In [1, p. 62 exercise 3.16] we are asked to show that the random process
 $x[n]= A \cos(2\pi f_{0}n+\phi)$ (1)

, where $\phi$ is uniformly distributed on $(0,2\pi)$, is WSS by finding its mean and ACF. Using the same assumptions we are asked to repeat the exercise for a single complex sinusoid
 $x[n]=A\exp[j(2\pi f_{0}n+\phi)].$ (2)

Solution: The mean of the random process is given by:
 $\mu_{x}[n]$ $=$ $\int_{0}^{2\pi}A\cos(2\pi f_{0}n+\phi)\frac{1}{2\pi} d\phi$ $=$ $\frac{A}{2\pi}\Big[\sin(2\pi f_{0}n+\phi)\Big]_{\phi=0}^{\phi=2\pi}$ $=$ $0$

and is thus independent of the sampling variable. Let the p.d.f of $\phi$ be $f_{pdf}(\phi)=\frac{1}{2\pi}$ then the ACF of the random process is given by
 $r_{xx}[n,k]$ $=$ $E\{x^{\star}[n]x[n+k]\}$ $=$ $\int_{0}^{2\pi}x^{\star}[n]x[n+k]f_{pdf}d\phi$ $=$ $\int_{0}^{2\pi}A \cos(2\pi f_{0}n+\phi)A \cos(2\pi f_{0}(n+k)+\phi)\frac{1}{2\pi}d\phi$ $=$ $\frac{A^{2}}{2\pi} \int_{0}^{2\pi}\cos(2\pi f_{0}n+\phi) \cos(2\pi f_{0}(n+k)+\phi)d\phi$ (3)

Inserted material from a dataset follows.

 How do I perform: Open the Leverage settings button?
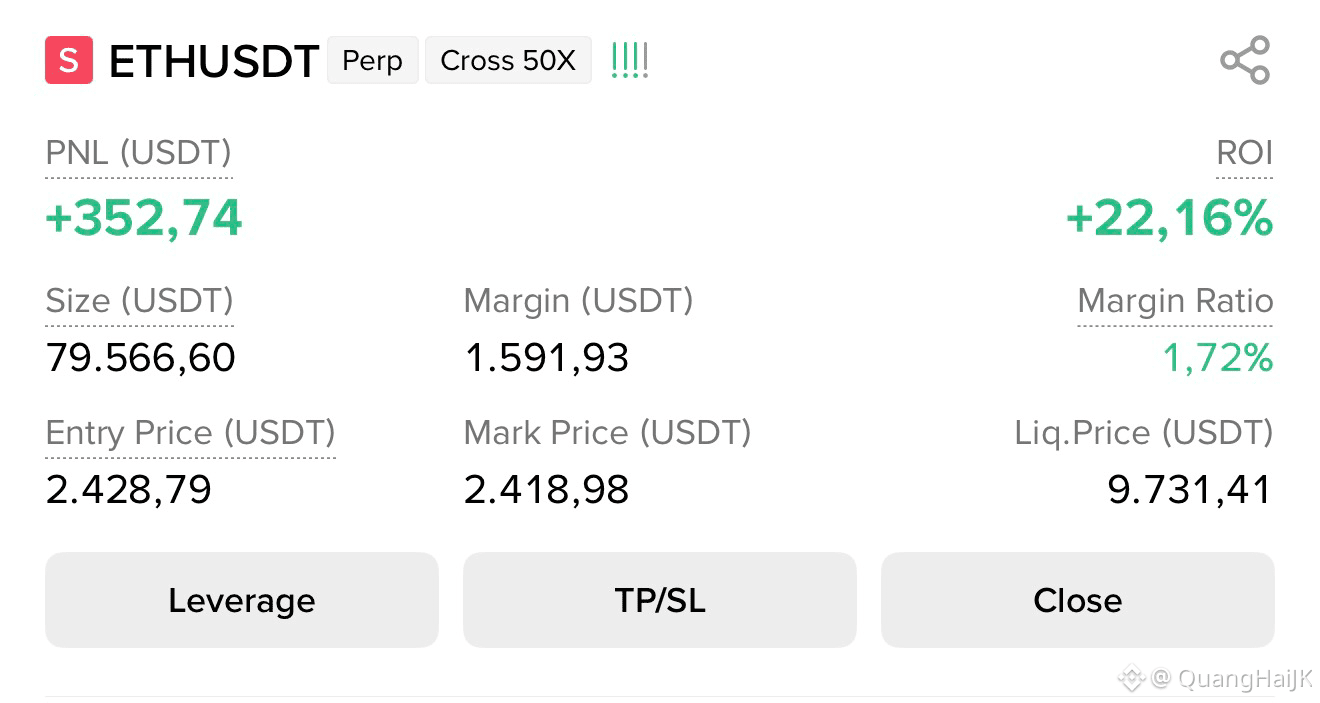click(242, 600)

From the trigonometric formula [2, p. 810 rel 21.2-12]:
 $\cos\mathfrak{A} \cos\mathfrak{B}=\frac{cos(\mathfrak{A-B})+cos(\mathfrak{A+B})}{2}$ (4)

by setting $\mathfrak{A}=2\pi f_{0}(n+k)+\phi$ and $\mathfrak{B}=2\pi f_{0}n+\phi$ we obtain because $\int_{0}^{2\pi}cos(4\pi f_{0}n+ 2\pi f_{0}k+2 \phi)d\phi =0$:
 $r_{xx}[n,k]$ $=$ $\frac{A^{2}}{2} \cos(2\pi f_{0}k)+ \frac{A^{2}}{4\pi}\int_{0}^{2\pi}cos(4\pi f_{0}n+ 2\pi f_{0}k+2 \phi)d\phi$ $=$ $\frac{A^{2}}{2}\cos(2\pi f_{0}k)$ $=$ $r_{xx}[k].$

Thus it is shown that the random process $x[n]$ is WSS. Repeating the same for a single complex sinusoid $x[n]=Ae^{j2\pi f_{0}n+\phi}$ we obtain for the mean that it is equal to zero and independent of $n$:
 $\mu_{x}[n]$ $=$ $E\left\{x[n]\right\}$ $=$ $\int_{0}^{2\pi}\frac{A}{2\pi}e^{j(2\pi f_{0}n+\phi)}d\phi$ $=$ $\frac{A}{2\pi j}e^{j2\pi f_{0}n}\left[e^{j\phi}\right]_{0}^{2\pi}$ $=$ $0.$ (5)

The autocorrelation of the complex sinusoid is obtained by:
 $r_{xx}[n,k]$ $=$ $E\left\{x[n+k]x^{\star}[n]\right\}$ $=$ $\frac{A^{2}}{2\pi}\int_{0}^{2\pi}e^{j(2\pi f_{0}(n+k)+\phi)}e^{-j(2\pi f_{0}n+\phi)}d\phi$ $=$ $A^{2}e^{j2\pi f_{0}k}$ $=$ $r_{xx}[k],$

which again is independent of $n$ and thus the complex sinusoid is also wide sense stationary. We see that in this case, the real part of the complex sinusoid equals the double of the autocorrelation of the real sinusoid.

[1] Steven M. Kay: “Modern Spectral Estimation – Theory and Applications”, Prentice Hall, ISBN: 0-13-598582-X.
[2] Granino A. Korn and Theresa M. Korn: “Mathematical Handbook for Scientists and Engineers”, Dover, ISBN: 978-0-486-41147-7.